*Extracted entries*:
□ □ □ □ □

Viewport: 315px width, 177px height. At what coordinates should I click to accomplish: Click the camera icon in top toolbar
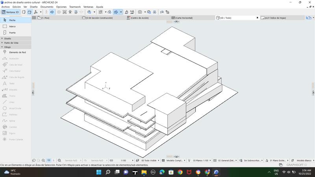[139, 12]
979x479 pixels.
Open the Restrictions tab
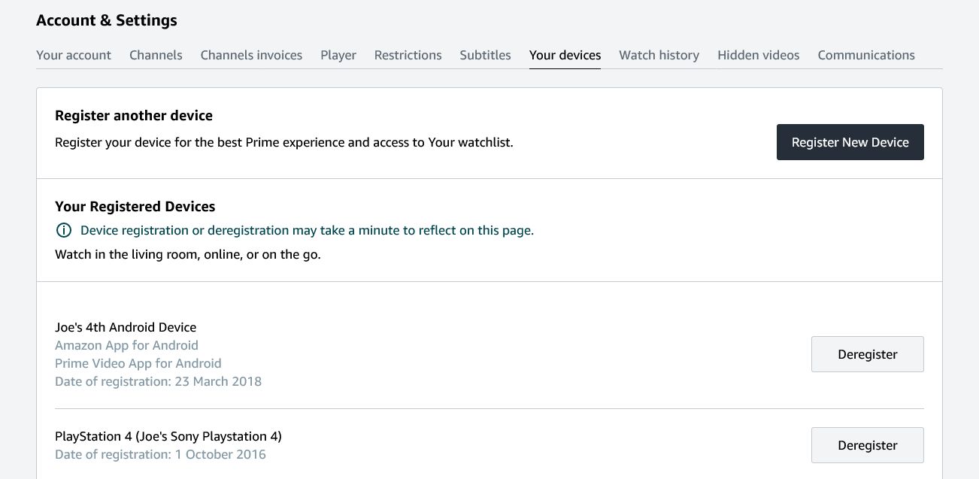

□ □ □ □ □

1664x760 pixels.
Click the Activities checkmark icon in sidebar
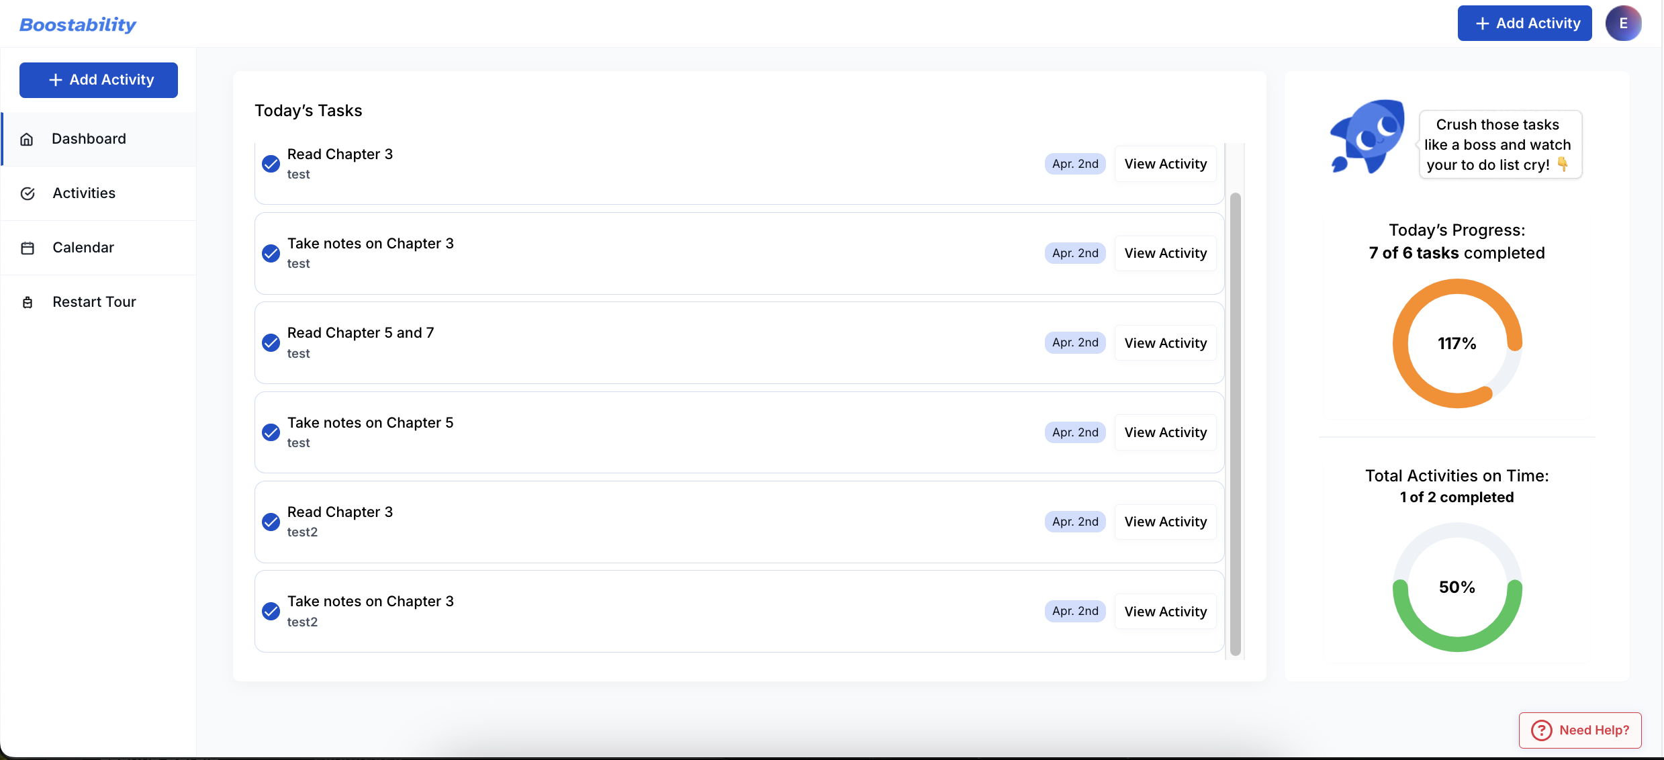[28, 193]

□ □ □ □ □

*Exercise goal*: Rewrite the lines between the ones holding "Viewport: 315px width, 177px" and "Open the Restrictions tab", inclusive, requests and all, multiplying every click coordinate in the answers by 0.5 and rounding to whole numbers, with halves rounded up. Give only those lines, and leave the pictures out.

*Final result*:
Viewport: 315px width, 177px height. At what coordinates should I click to accomplish: Click the camera icon in top toolbar
[70, 6]
979x479 pixels.
Open the Restrictions tab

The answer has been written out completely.